───── Data for processing

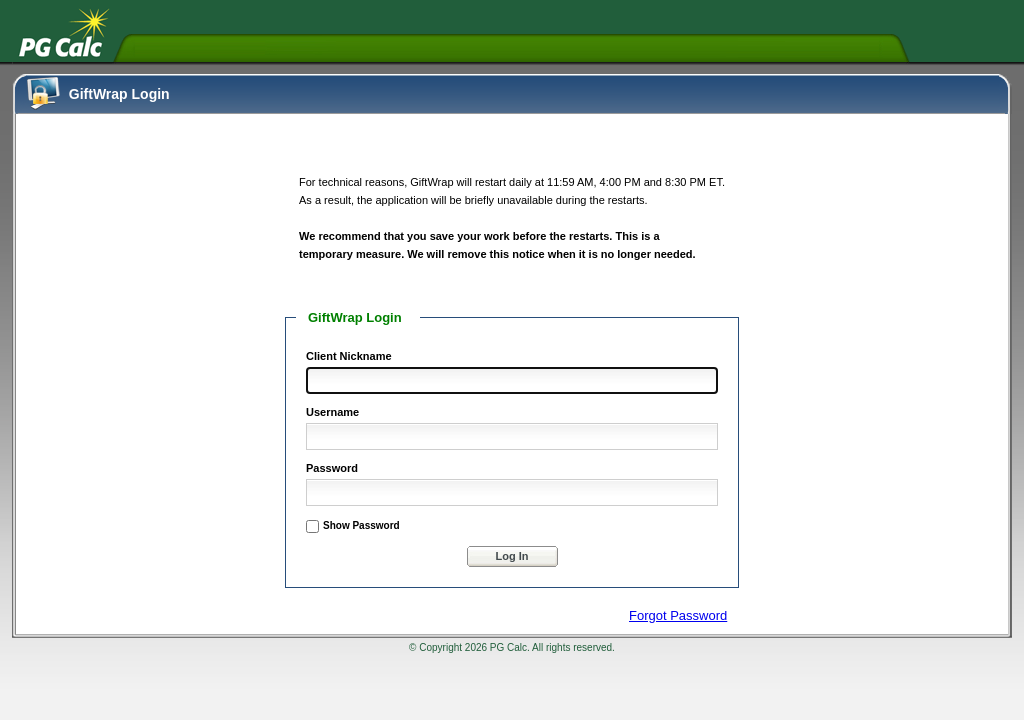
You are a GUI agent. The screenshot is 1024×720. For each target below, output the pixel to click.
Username (332, 412)
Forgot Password (678, 615)
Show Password (361, 525)
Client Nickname (349, 356)
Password (332, 468)
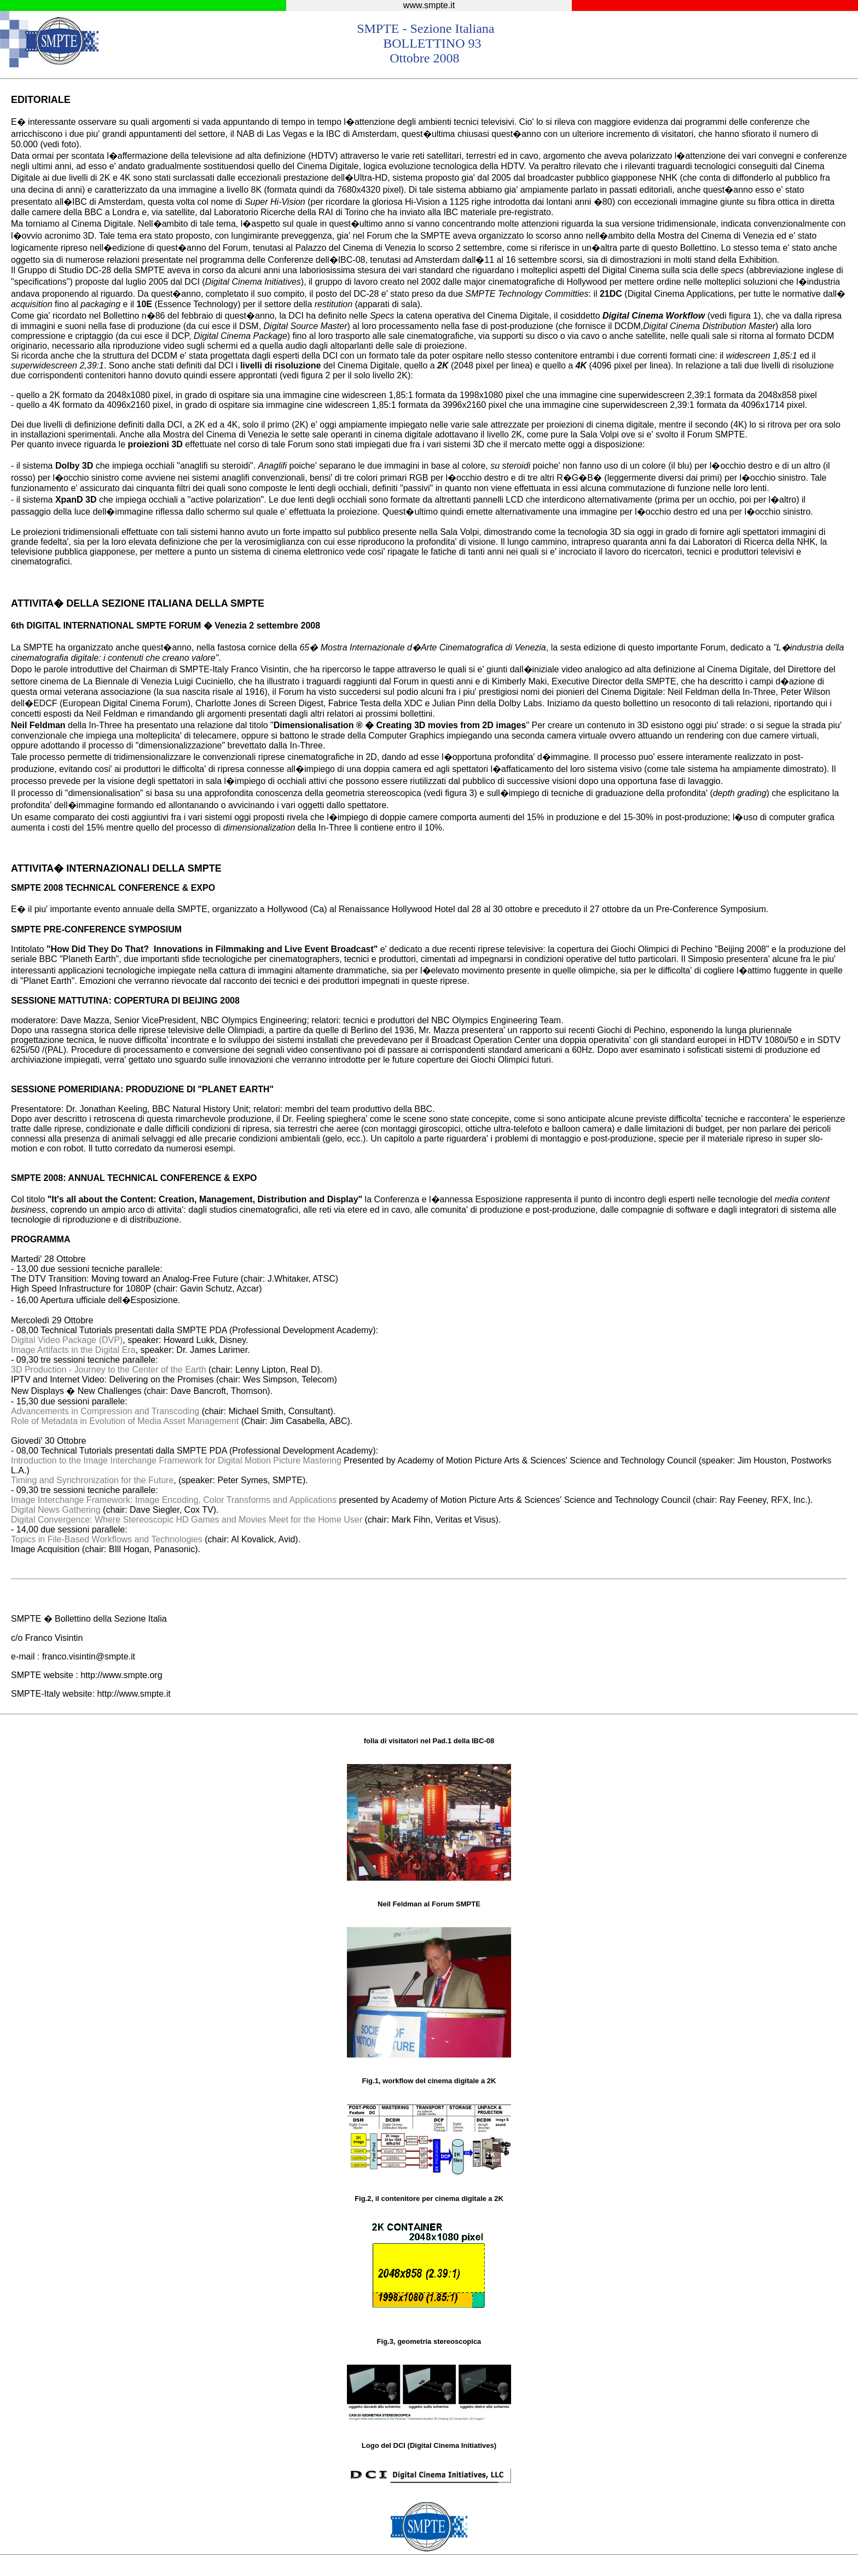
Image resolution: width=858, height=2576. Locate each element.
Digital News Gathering (56, 1509)
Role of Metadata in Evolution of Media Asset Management (125, 1421)
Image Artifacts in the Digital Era (73, 1350)
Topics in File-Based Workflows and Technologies (106, 1539)
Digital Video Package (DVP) (67, 1340)
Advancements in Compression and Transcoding (105, 1411)
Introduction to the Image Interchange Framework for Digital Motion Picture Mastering (176, 1460)
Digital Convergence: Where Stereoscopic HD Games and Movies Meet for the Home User (186, 1519)
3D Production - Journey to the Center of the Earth (108, 1369)
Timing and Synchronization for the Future (92, 1480)
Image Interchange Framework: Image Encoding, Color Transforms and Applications (175, 1500)
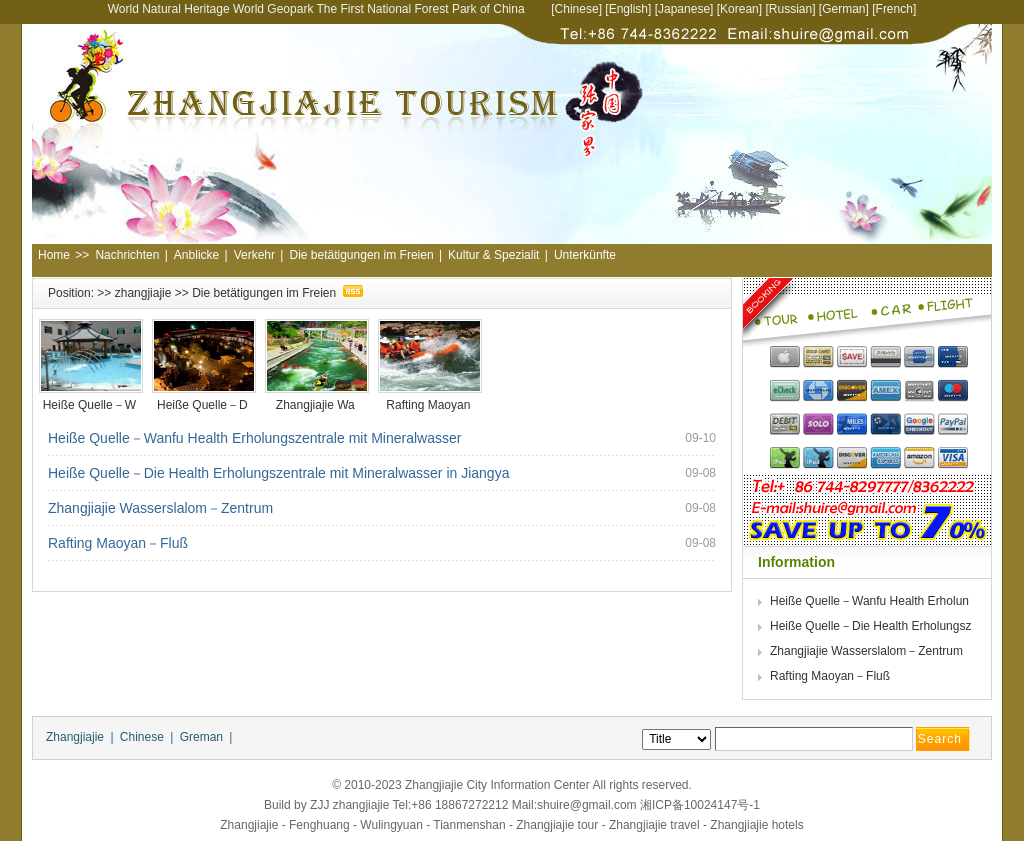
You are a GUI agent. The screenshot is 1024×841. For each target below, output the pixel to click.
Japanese (684, 9)
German (843, 9)
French (894, 9)
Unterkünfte (585, 255)
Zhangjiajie (75, 737)
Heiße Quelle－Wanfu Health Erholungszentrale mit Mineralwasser (254, 438)
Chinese (577, 9)
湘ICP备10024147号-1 (700, 805)
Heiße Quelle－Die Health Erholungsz (872, 626)
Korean (739, 9)
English (628, 9)
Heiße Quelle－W (91, 405)
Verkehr (254, 255)
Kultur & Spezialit (493, 255)
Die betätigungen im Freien (361, 255)
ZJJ (319, 805)
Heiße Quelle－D (204, 405)
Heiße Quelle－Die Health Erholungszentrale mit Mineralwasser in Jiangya (278, 473)
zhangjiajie (143, 293)
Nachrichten (127, 255)
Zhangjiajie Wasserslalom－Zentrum (160, 508)
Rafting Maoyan (429, 405)
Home (54, 255)
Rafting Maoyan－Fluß (118, 543)
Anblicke (196, 255)
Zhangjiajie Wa (317, 405)
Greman (201, 737)
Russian (790, 9)
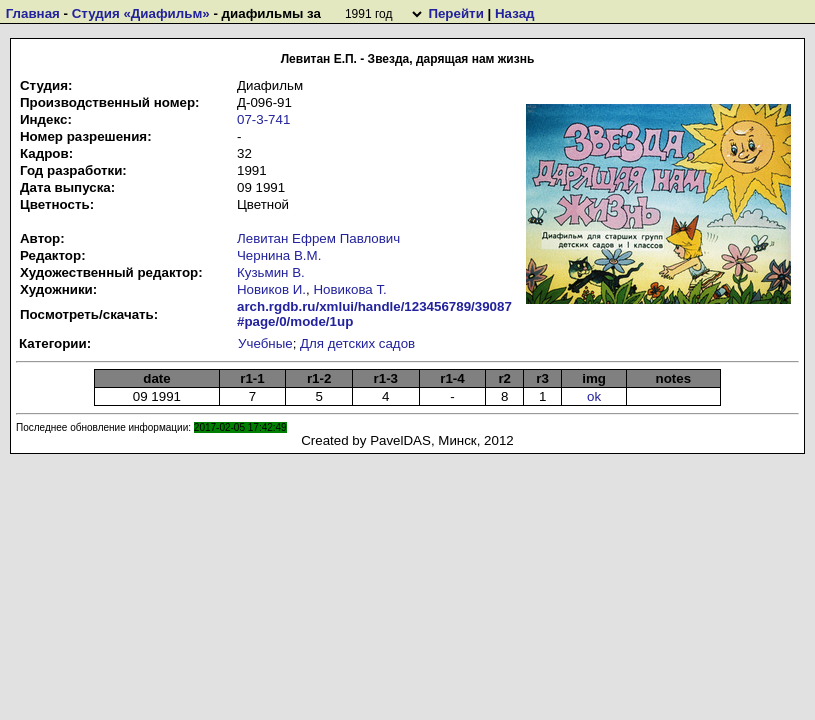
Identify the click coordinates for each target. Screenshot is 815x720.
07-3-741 (263, 119)
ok (594, 396)
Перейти (455, 13)
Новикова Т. (349, 289)
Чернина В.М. (279, 255)
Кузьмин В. (271, 272)
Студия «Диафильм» (141, 13)
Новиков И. (271, 289)
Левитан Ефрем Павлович (318, 238)
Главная (33, 13)
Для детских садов (357, 343)
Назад (515, 13)
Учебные (265, 343)
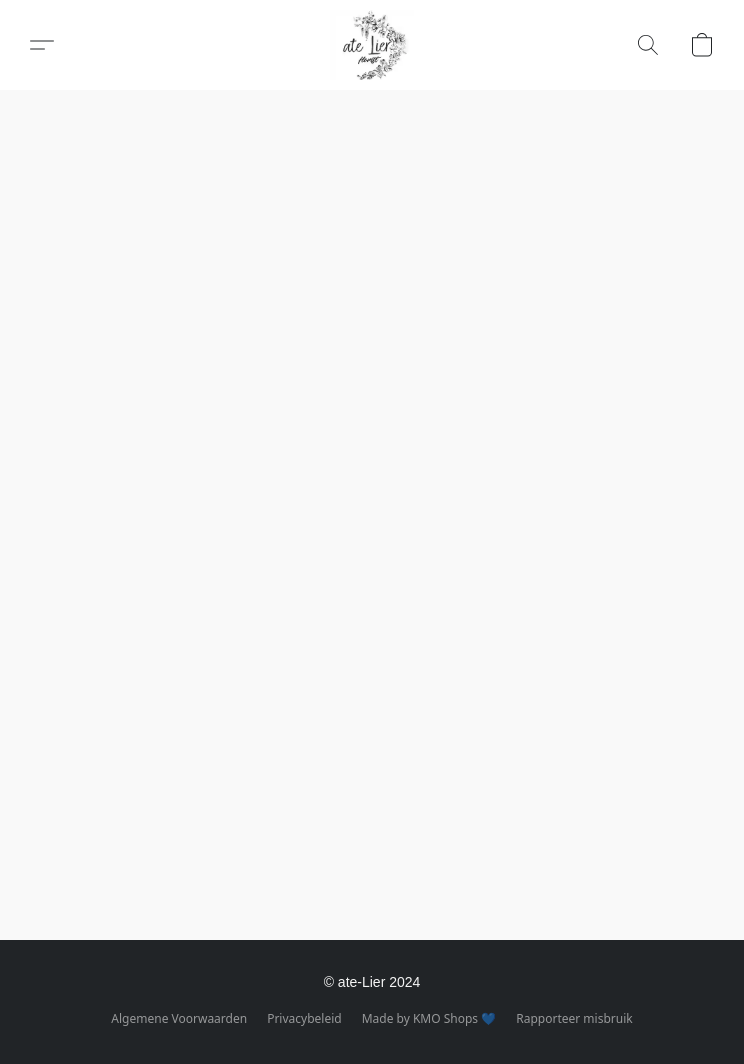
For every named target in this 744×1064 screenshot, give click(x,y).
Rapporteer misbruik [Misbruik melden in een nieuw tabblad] (574, 1018)
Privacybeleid (304, 1018)
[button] (372, 45)
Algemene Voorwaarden (179, 1018)
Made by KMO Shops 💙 (429, 1018)
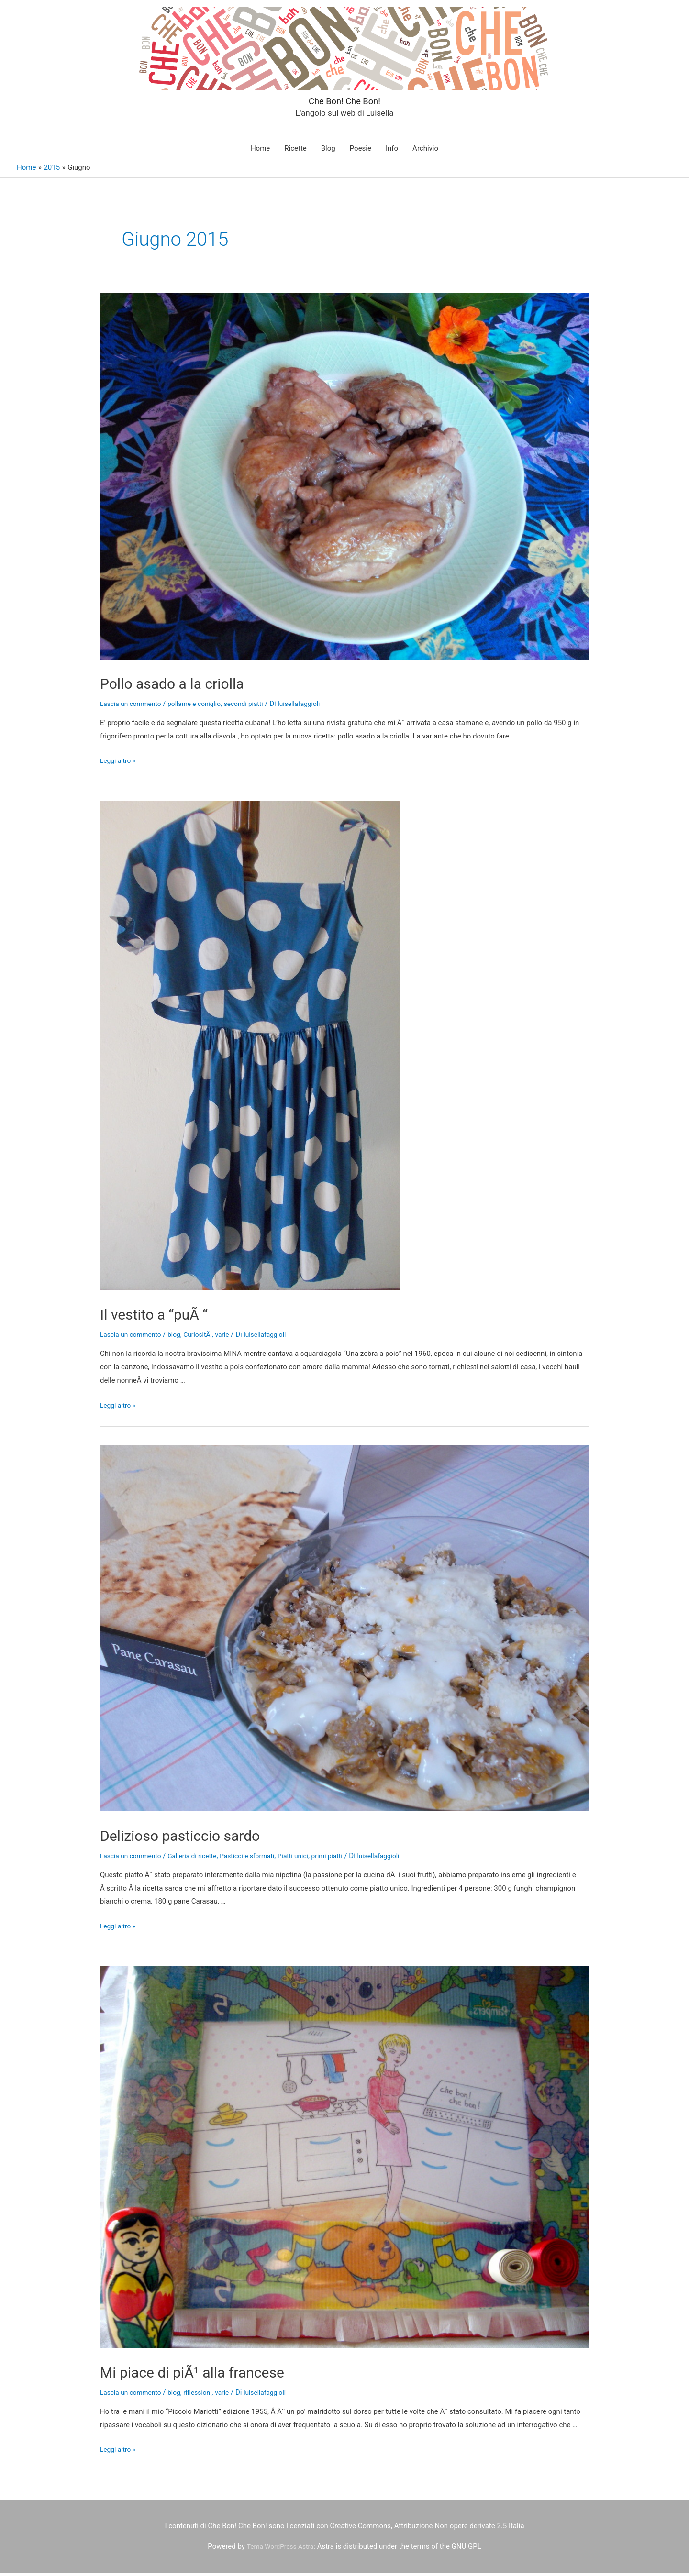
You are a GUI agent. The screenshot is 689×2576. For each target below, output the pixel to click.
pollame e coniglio (203, 707)
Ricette (295, 151)
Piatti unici (310, 1859)
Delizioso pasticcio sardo (206, 1838)
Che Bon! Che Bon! (344, 100)
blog (181, 1337)
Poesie (360, 151)
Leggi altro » (119, 764)
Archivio (425, 151)
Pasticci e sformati (260, 1859)
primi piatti (347, 1859)
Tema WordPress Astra (280, 2549)
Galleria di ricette (200, 1859)
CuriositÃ (206, 1337)
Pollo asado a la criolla (196, 685)
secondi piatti (256, 707)
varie (232, 1337)
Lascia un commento (133, 707)
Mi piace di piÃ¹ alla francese (222, 2374)
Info (392, 151)
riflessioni (206, 2395)
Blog (328, 151)
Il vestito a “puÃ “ (172, 1316)
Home (260, 151)
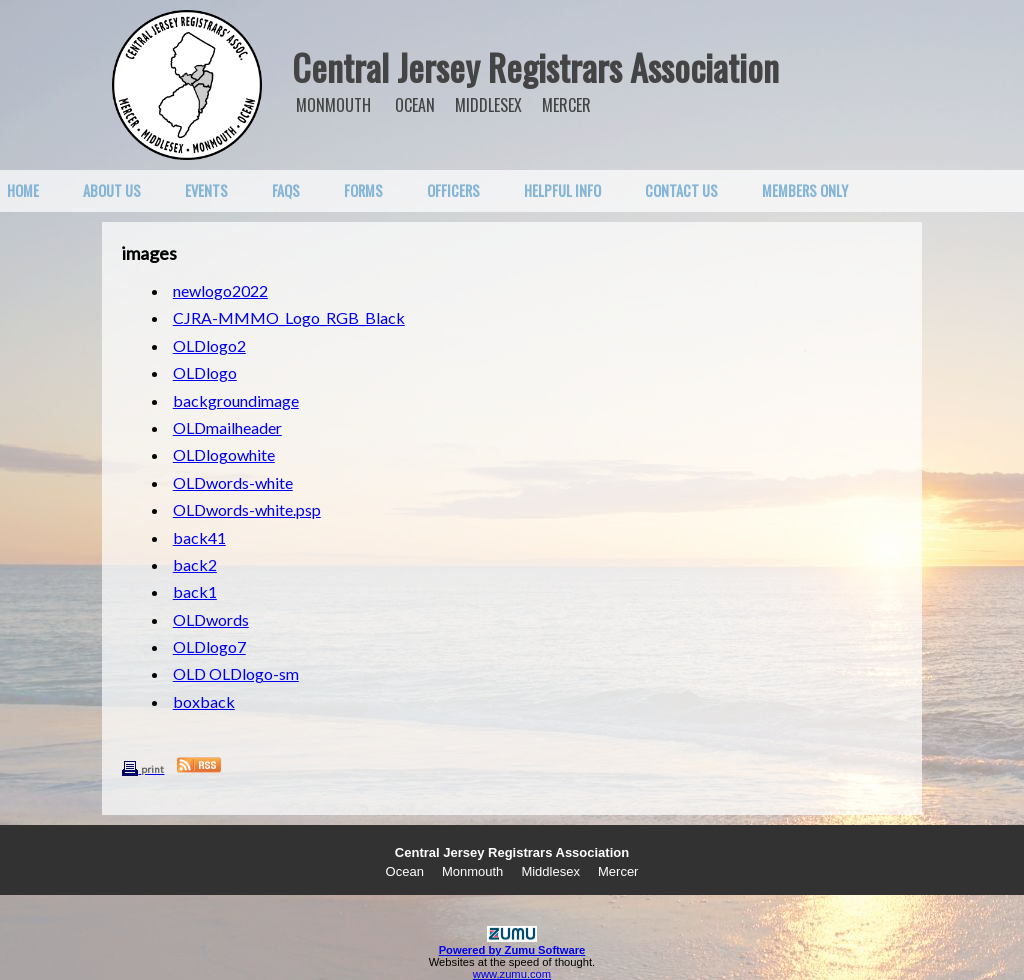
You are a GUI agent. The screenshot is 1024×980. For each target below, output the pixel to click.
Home (23, 190)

──────────

What is needed – Write out all the lines above as a numbered list, skipping blank lines and leaving out the pictures.

Exercise answer –
1. You are a GUI agent. The screenshot is 1024×720. For each target below, output the pixel to click.
2. Username (332, 412)
3. Forgot Password (678, 615)
4. Show Password (361, 525)
5. Client Nickname (349, 356)
6. Password (332, 468)
7. Image resolution: width=858, height=2576. Locate each element.
8. Digital News Gathering (56, 1509)
9. Role of Metadata in Evolution of Media Asset Management (125, 1421)
10. Image Artifacts in the Digital Era (73, 1350)
11. Topics in File-Based Workflows and Technologies (106, 1539)
12. Digital Video Package (DVP) (67, 1340)
13. Advancements in Compression and Transcoding (105, 1411)
14. Introduction to the Image Interchange Framework for Digital Motion Picture Mastering (176, 1460)
15. Digital Convergence: Where Stereoscopic HD Games and Movies Meet for the Home User (186, 1519)
16. 3D Production - Journey to the Center of the Earth (108, 1369)
17. Timing and Synchronization for the Future (92, 1480)
18. Image Interchange Framework: Image Encoding, Color Transforms and Applications (175, 1500)
19. You are a GUI agent. The screenshot is 1024×841. For each target below, output the pixel to click.
20. Japanese (684, 9)
21. German (843, 9)
22. French (894, 9)
23. Unterkünfte (585, 255)
24. Zhangjiajie (75, 737)
25. Heiße Quelle－Wanfu Health Erholungszentrale mit Mineralwasser (254, 438)
26. Chinese (577, 9)
27. 湘ICP备10024147号-1 (700, 805)
28. Heiße Quelle－Die Health Erholungsz (872, 626)
29. Korean (739, 9)
30. English (628, 9)
31. Heiße Quelle－W (91, 405)
32. Verkehr (254, 255)
33. Kultur & Spezialit (493, 255)
34. Die betätigungen im Freien (361, 255)
35. ZJJ (319, 805)
36. Heiße Quelle－D (204, 405)
37. Heiße Quelle－Die Health Erholungszentrale mit Mineralwasser in Jiangya (278, 473)
38. zhangjiajie (143, 293)
39. Nachrichten (127, 255)
40. Zhangjiajie Wasserslalom－Zentrum (160, 508)
41. Rafting Maoyan (429, 405)
42. Home (54, 255)
43. Rafting Maoyan－Fluß (118, 543)
44. Anblicke (196, 255)
45. Zhangjiajie Wa (317, 405)
46. Greman (201, 737)
47. Russian (790, 9)
48. Identify the click coordinates for each target. Screenshot is 815x720.
49. 07-3-741 (263, 119)
50. ok (594, 396)
51. Перейти (455, 13)
52. Новикова Т. (349, 289)
53. Чернина В.М. (279, 255)
54. Кузьмин В. (271, 272)
55. Студия «Диафильм» (141, 13)
56. Новиков И. (271, 289)
57. Левитан Ефрем Павлович (318, 238)
58. Главная (33, 13)
59. Для детских садов (357, 343)
60. Назад (515, 13)
61. Учебные (265, 343)
62. For every named target in this 744×1064 screenshot, give click(x,y).
63. Rapporteer misbruik [Misbruik melden in een nieuw tabblad] (574, 1018)
64. Privacybeleid (304, 1018)
65. [button] (372, 45)
66. Algemene Voorwaarden (179, 1018)
67. Made by KMO Shops 💙 (429, 1018)
68. You are a GUI agent. The screenshot is 689×2576. For each target below, output the pixel to click.
69. pollame e coniglio (203, 707)
70. Ricette (295, 151)
71. Piatti unici (310, 1859)
72. Delizioso pasticcio sardo (206, 1838)
73. Che Bon! Che Bon! (344, 100)
74. blog (181, 1337)
75. Poesie (360, 151)
76. Leggi altro » (119, 764)
77. Archivio (425, 151)
78. Pasticci e sformati (260, 1859)
79. primi piatti (347, 1859)
80. Tema WordPress Astra (280, 2549)
81. Galleria di ricette (200, 1859)
82. CuriositÃ (206, 1337)
83. Pollo asado a la criolla (196, 685)
84. secondi piatti (256, 707)
85. varie (232, 1337)
86. Lascia un commento (133, 707)
87. Mi piace di piÃ¹ alla francese (222, 2374)
88. Info (392, 151)
89. riflessioni (206, 2395)
90. Blog (328, 151)
91. Il vestito a “puÃ “ (172, 1316)
92. Home (260, 151)
93. You are a GUI agent. The screenshot is 1024×980. For each target below, output the pixel to click.
94. Home (23, 190)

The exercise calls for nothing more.